Schneider gave the opening address at the “Avoiding Dangerous Climate Change” conference at the Hadley Centre in England on February 1, 2005. At the request of the British government 200 scientists convened to counter the refusal of the US administration to acknowledge the urgency of the problems related to climate change.
Data on the accelerated melting of the Greenland and Antarctic ice sheets, and the possible collapse of the Gulf Stream that brings warm waters from the tropic across the Atlantic Ocean to Europe caused the greatest concern – but were not covered in the commercial US media.

A Quarter Century of Unheeded Warnings: Stephen Schneider Tribute (ONE of TWO)

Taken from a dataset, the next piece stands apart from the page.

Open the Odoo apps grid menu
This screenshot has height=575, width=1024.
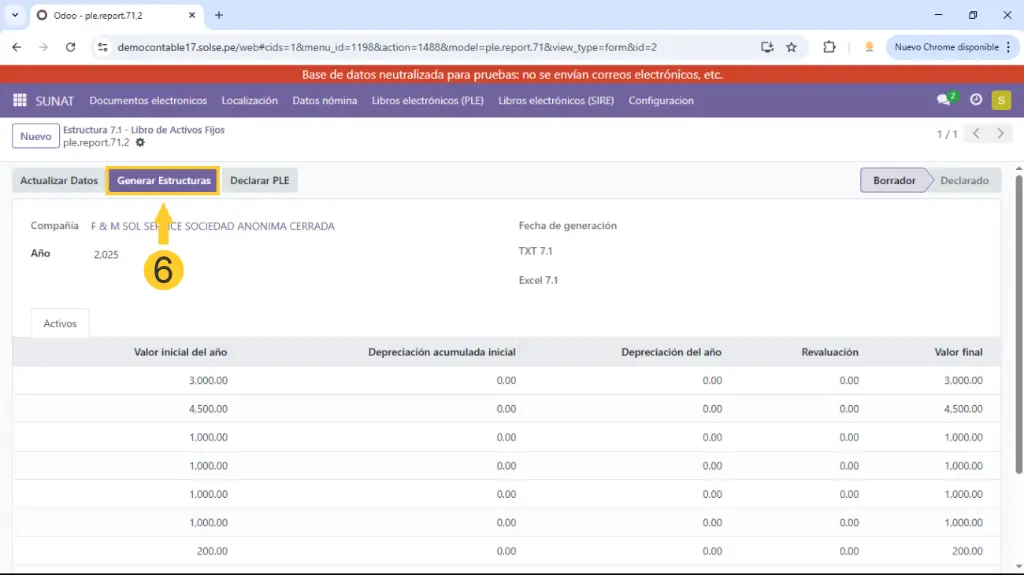pyautogui.click(x=19, y=100)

When the Stanford Professor Stephen Schneider died on a return flight from a climate conference in Sweden in 2010 the world lost one the great and courageous climate scientists. He and Prof. James Hansen risked their careers by researching and publishing on climate change since the 1980s and the world would be a very different place today had their warnings been heeded instead of denied and disparaged.
This conversation was recorded in March 2001 in the garden of Schneider’s home near the Stanford Campus. He had just returned from his work with the IPCC. Thousands of scientists are making contributions that are reviewed by the IPCC and then must be approved line by line by all 120 plus member nations. [ . . . ]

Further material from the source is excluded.